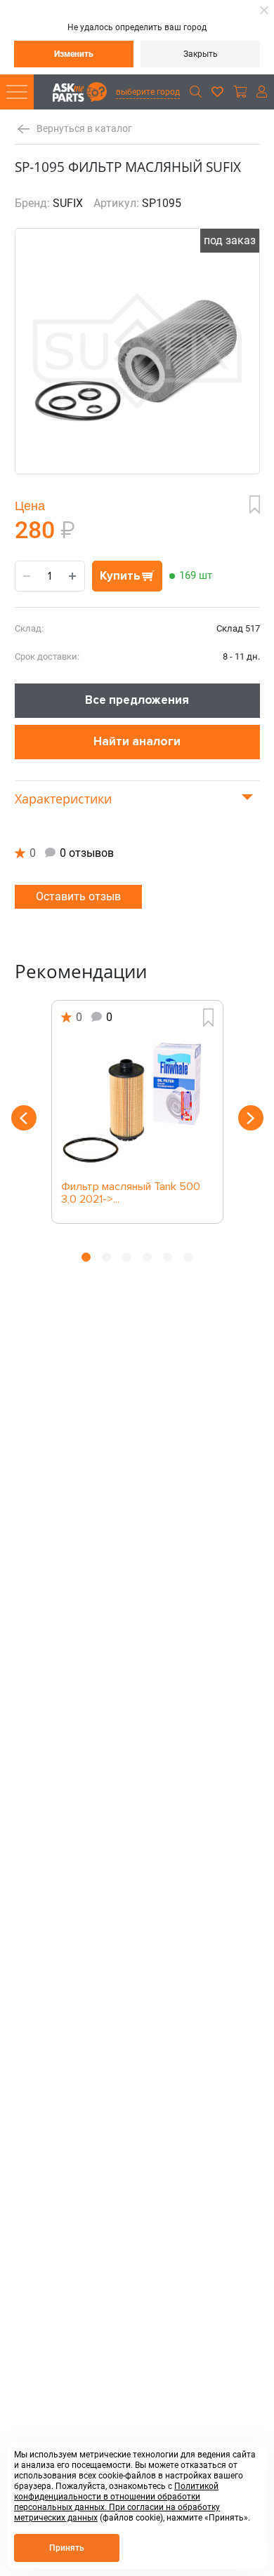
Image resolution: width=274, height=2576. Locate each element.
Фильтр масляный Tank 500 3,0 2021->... (130, 1193)
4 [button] (147, 1257)
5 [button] (167, 1257)
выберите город (148, 92)
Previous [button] (24, 1117)
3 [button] (126, 1257)
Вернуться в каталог (84, 129)
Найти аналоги (137, 741)
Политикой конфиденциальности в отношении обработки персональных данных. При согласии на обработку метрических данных (117, 2502)
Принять (66, 2548)
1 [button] (86, 1257)
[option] (137, 1112)
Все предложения (137, 700)
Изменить (73, 54)
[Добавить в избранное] (254, 504)
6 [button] (188, 1257)
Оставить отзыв (78, 896)
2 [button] (106, 1257)
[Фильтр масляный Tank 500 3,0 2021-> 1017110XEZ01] (137, 1104)
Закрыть (200, 54)
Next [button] (250, 1117)
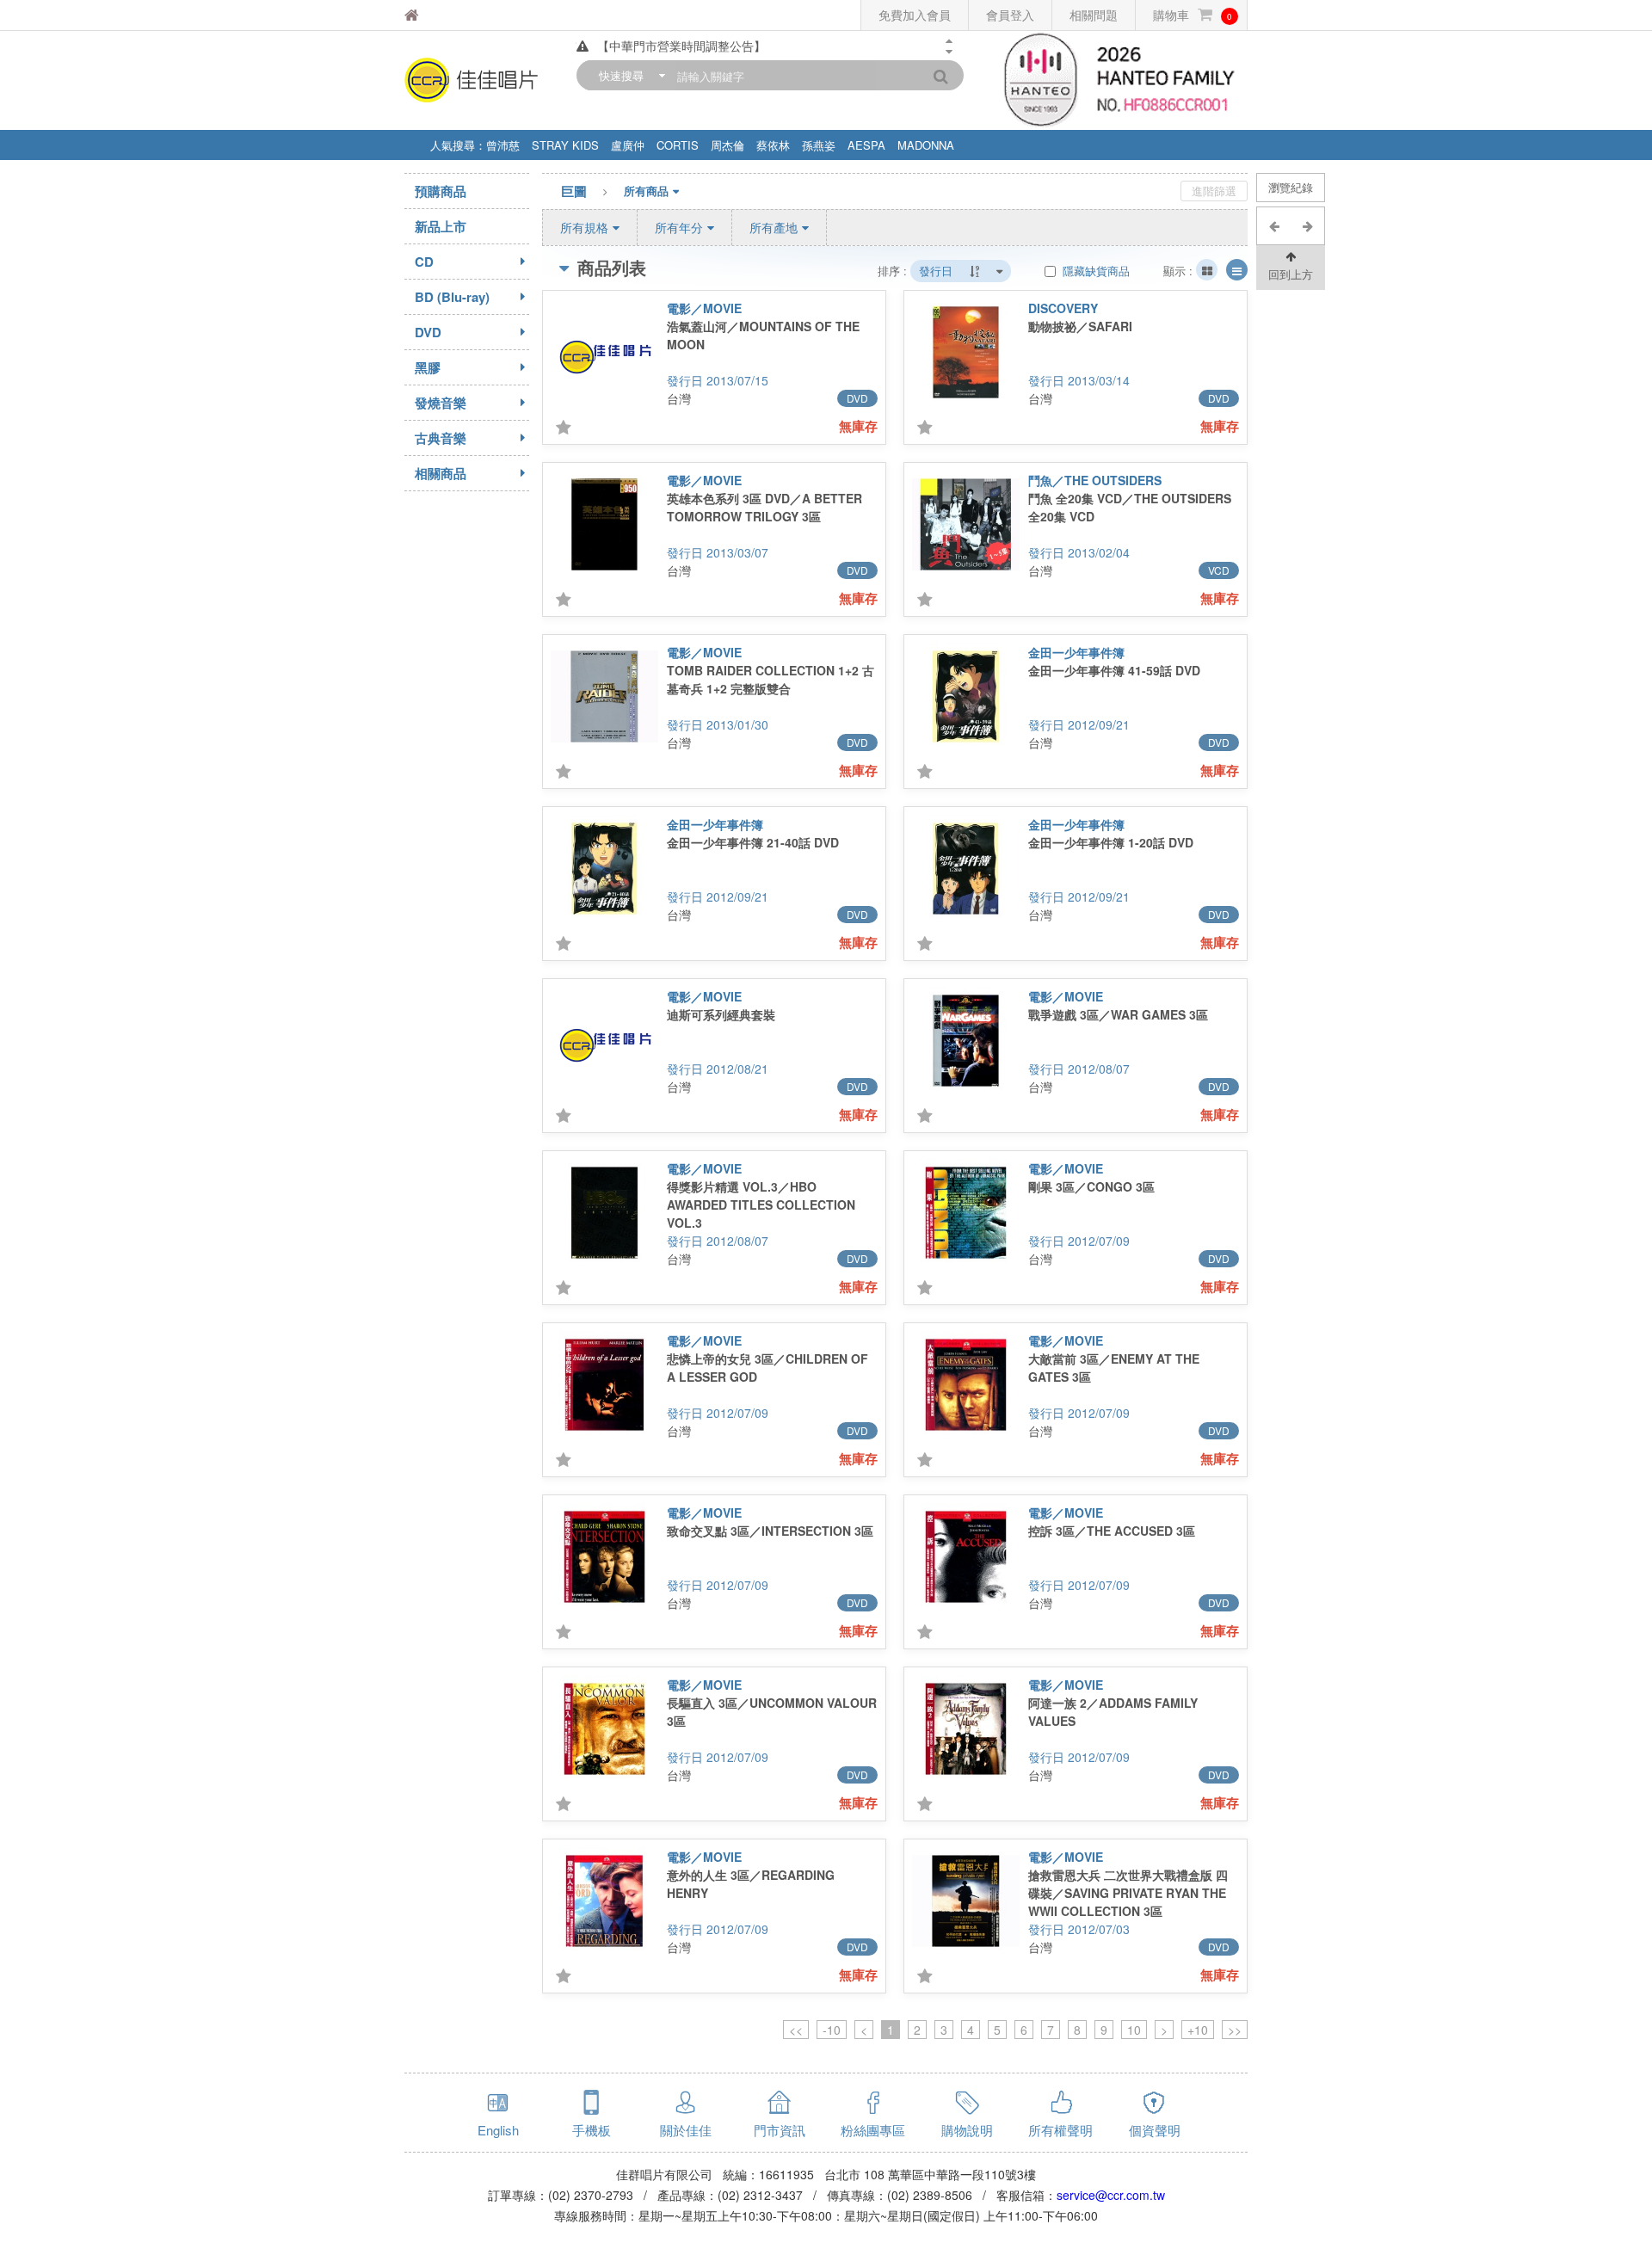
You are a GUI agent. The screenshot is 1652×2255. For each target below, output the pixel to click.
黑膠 (428, 367)
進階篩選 (1214, 190)
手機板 (591, 2130)
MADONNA (925, 145)
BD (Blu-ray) (452, 296)
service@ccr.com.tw (1111, 2194)
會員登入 (1010, 14)
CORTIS (677, 145)
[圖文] (1237, 269)
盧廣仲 (627, 145)
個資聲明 (1154, 2130)
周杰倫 (727, 145)
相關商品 (440, 473)
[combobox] (628, 75)
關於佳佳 (686, 2130)
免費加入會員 (914, 14)
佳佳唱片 (455, 15)
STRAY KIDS (565, 145)
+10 (1197, 2029)
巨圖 (574, 191)
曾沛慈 (503, 145)
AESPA (866, 145)
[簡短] (1206, 269)
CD (424, 261)
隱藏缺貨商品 (1094, 270)
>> (1235, 2029)
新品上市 (440, 226)
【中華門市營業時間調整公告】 (681, 45)
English (498, 2130)
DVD (428, 332)
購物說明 (967, 2130)
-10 (832, 2029)
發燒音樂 (440, 402)
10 (1134, 2029)
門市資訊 (779, 2130)
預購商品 (440, 191)
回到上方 (1290, 274)
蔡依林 (773, 145)
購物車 (1192, 14)
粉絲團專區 (873, 2130)
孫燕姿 (818, 145)
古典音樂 (440, 437)
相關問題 (1093, 14)
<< (796, 2029)
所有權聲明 (1060, 2130)
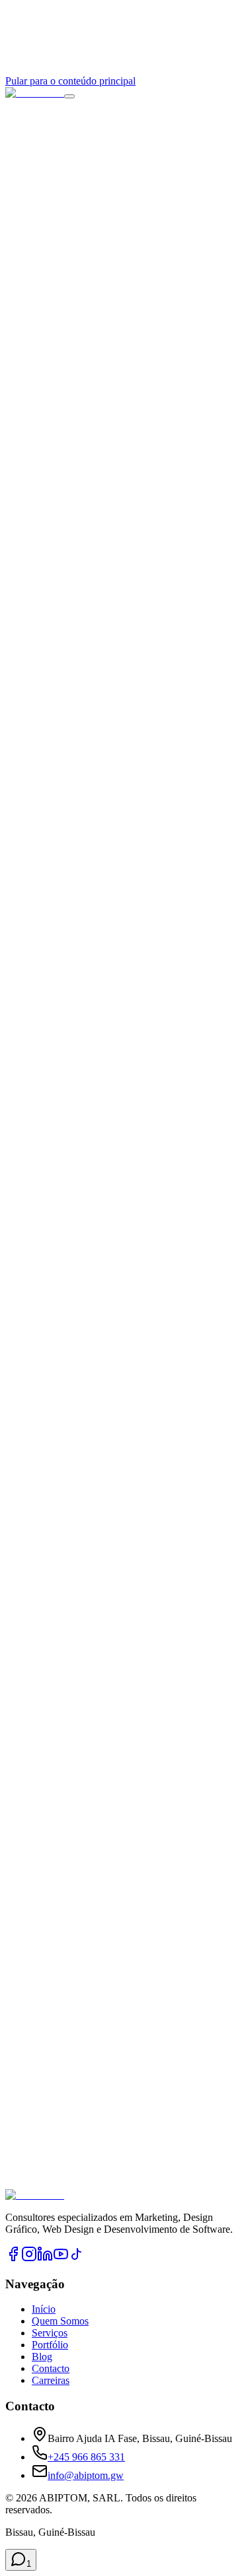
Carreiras (50, 2380)
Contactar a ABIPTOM (54, 2229)
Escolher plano (36, 927)
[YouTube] (61, 2258)
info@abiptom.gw (86, 2475)
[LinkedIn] (45, 2258)
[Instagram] (29, 2258)
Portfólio (50, 2344)
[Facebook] (13, 2258)
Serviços (49, 2332)
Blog (42, 2356)
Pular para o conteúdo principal (70, 80)
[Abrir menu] (69, 96)
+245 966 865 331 (86, 2456)
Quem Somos (60, 2321)
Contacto (50, 2368)
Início (44, 2309)
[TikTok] (77, 2258)
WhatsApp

= = = = = = =

• TASK DETAILS: Only the lines that lie between the start of the listing and the line containing "Next [button] (250, 1117)", both included, belong in the answer; write them out exactly and omit pictures.

• OUTPUT:
Image resolution: width=274, height=2576. Locate each element.
Фильтр масляный Tank 500 3,0 2021->... (130, 1193)
4 [button] (147, 1257)
5 [button] (167, 1257)
выберите город (148, 92)
Previous [button] (24, 1117)
3 [button] (126, 1257)
Вернуться в каталог (84, 129)
Найти аналоги (137, 741)
Политикой конфиденциальности в отношении обработки персональных данных. При согласии на обработку метрических данных (117, 2502)
Принять (66, 2548)
1 [button] (86, 1257)
[option] (137, 1112)
Все предложения (137, 700)
Изменить (73, 54)
[Добавить в избранное] (254, 504)
6 [button] (188, 1257)
Оставить отзыв (78, 896)
2 [button] (106, 1257)
[Фильтр масляный Tank 500 3,0 2021-> 1017110XEZ01] (137, 1104)
Закрыть (200, 54)
Next [button] (250, 1117)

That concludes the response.